Si, dans le cadre d’un rappel d’impôt simplifié sur des éléments fiscaux non déclarés d’un défunt marié, des éléments fiscaux non déclarés du conjoint survivant sont également découverts, ce dernier ne peut pas demander le rappel d’impôt simplifié (arrêt 2C_790/2015 du 3 mai 2016 consid. 2.4.6, in RF 71/2016 p. 722). En d’autres termes, le rappel d’impôt simplifié au sens de l’art. 153a LIFD est exclu pour les propres éléments imposables du conjoint survivant (cf. art. 175 LIFD) ou lorsque ce dernier a, à tout le moins, intentionnellement participé à l’infraction commise par le conjoint défunt (cf. art. 177 LIFD) (arr êt 2C_807/2017 du 30 mai 2018 consid. 4.2 et 4.4).
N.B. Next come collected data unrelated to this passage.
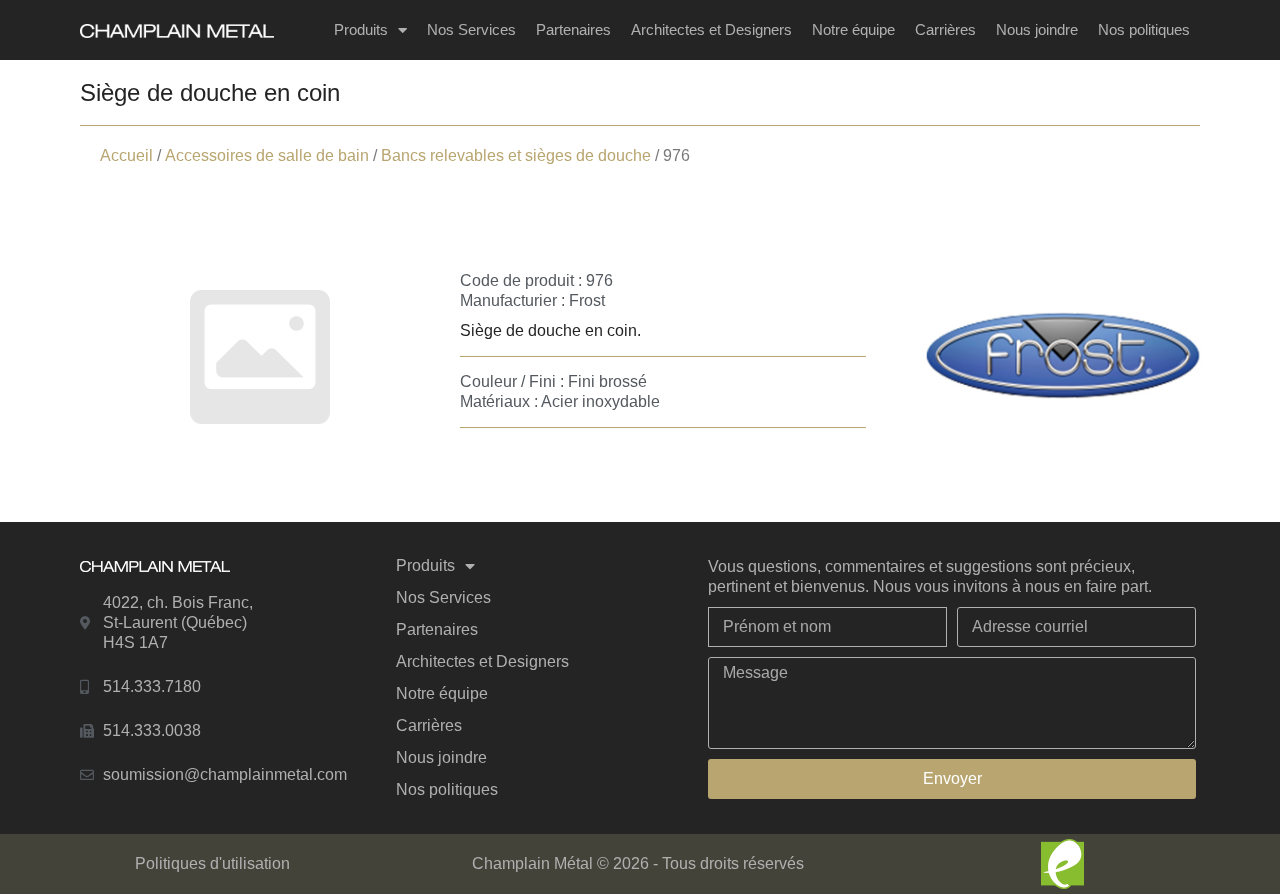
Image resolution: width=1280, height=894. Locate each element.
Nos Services (471, 29)
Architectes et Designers (711, 29)
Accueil (126, 155)
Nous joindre (1037, 29)
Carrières (945, 29)
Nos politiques (1144, 29)
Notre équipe (853, 29)
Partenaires (573, 29)
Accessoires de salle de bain (267, 155)
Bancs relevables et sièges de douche (516, 155)
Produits (361, 29)
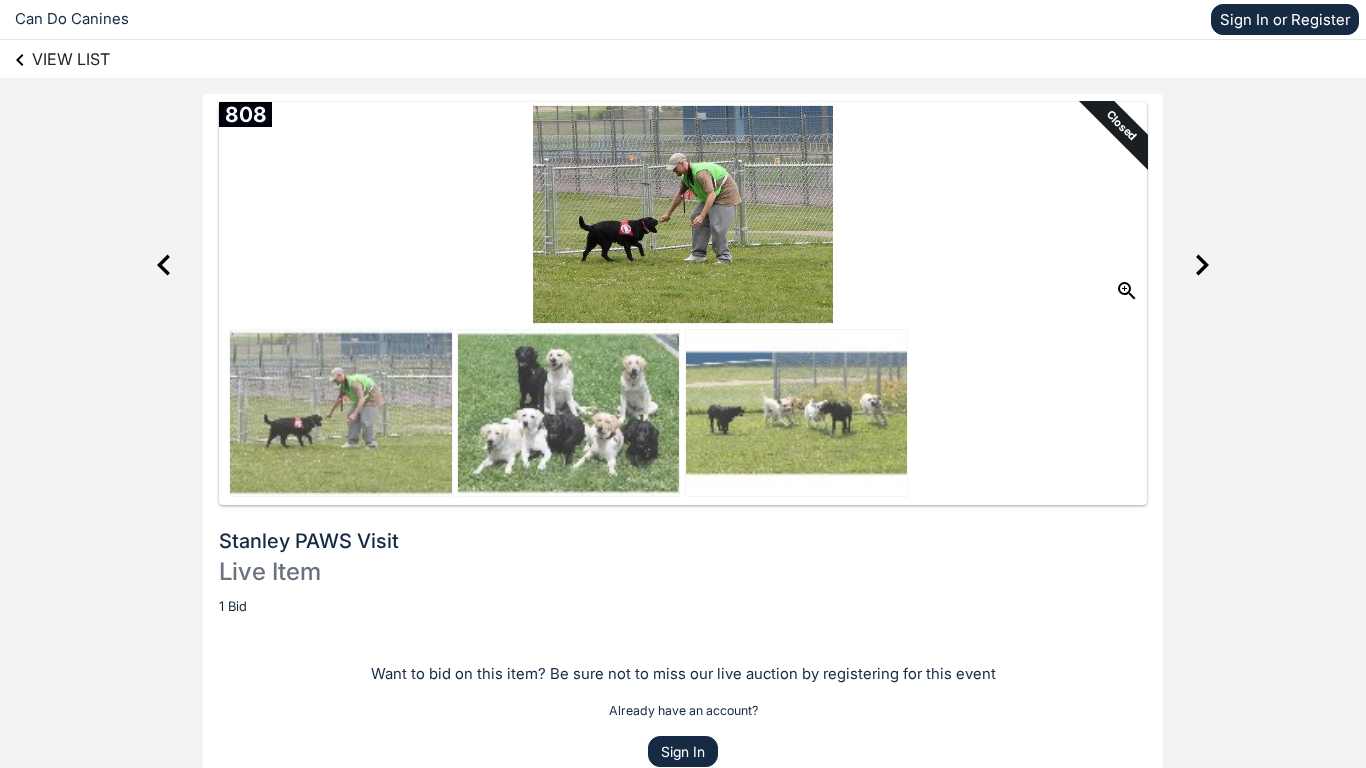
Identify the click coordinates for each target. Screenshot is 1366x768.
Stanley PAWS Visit (309, 541)
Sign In (683, 751)
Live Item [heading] (270, 571)
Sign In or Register (1285, 19)
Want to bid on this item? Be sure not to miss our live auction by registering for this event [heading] (683, 673)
En ce qui concerne la notion de « ruling fiscal » – dont se prévalent les recourants – on rappellera qu’un ruling constitue une approbation anticipée par l’autorité fiscale compétente d’un traitement proposé par le contribuable en référence à une opération envisagée à l’avenir. Les « rulings » sont donc des renseignements juridiques donnés par l’administration fiscale; ils ne constituent pas des décisions, mais peuvent, à certaines conditions, avoir des conséquences juridiques en vertu du principe de la bonne foi et de la protection de la confiance (cf. arrêts 2C_26/2022 du 15 février 2022 consid. 3.2.2 et les références; 2C_974/2019 du 17 décembre 2020 consid. 9.1 et les références, in Archives 89 p. 629). 

En l’espèce, et ainsi que l’a retenu à juste titre la cour cantonale, le courrier du 8 juin 2018, qui a été contre-signé par le Service cantonal des contributions (timbre humide « bon pour accord »), ne peut pas être qualifié de « ruling fiscal ». En effet, son contenu ne portait pas sur une opération envisagée à laquelle la recourante aurait pu renoncer, mais bien sur la manière de taxer un état de fait déjà réalisé (comp. arrêt 2C_974/2019 du 17 décembre 2020 consid. 9.2, in Archives 89 p. 629). Contrairement à ce que prétendent les recourants, une dénonciation spontanée ne constitue pas une « opération envisagée » à l’avenir, ne serait-ce déjà parce qu’elle porte sur des éléments imposables qui s’inscrivent dans le passé.

La juridiction cantonale a ensuite constaté que l' »accord » en question ne pouvait pas davantage être considéré comme un « accord de procédure » (sur cette notion, cf. arrêt 2C_603/2012 du 10 décembre 2012 consid. 3.2 et les références, in StE 2013 A 21.14 Nr. 23), ce que les recourants ne contestent pas à raison, de sorte qu’il n’y a pas lieu d’y revenir. Lorsque les conditions pour conclure un accord de procédure ne sont pas réalisées, il s’agit d’un arrangement fiscal (arrêt 2C_123/2014 du 30 septembre 2015 consid. 7.1). 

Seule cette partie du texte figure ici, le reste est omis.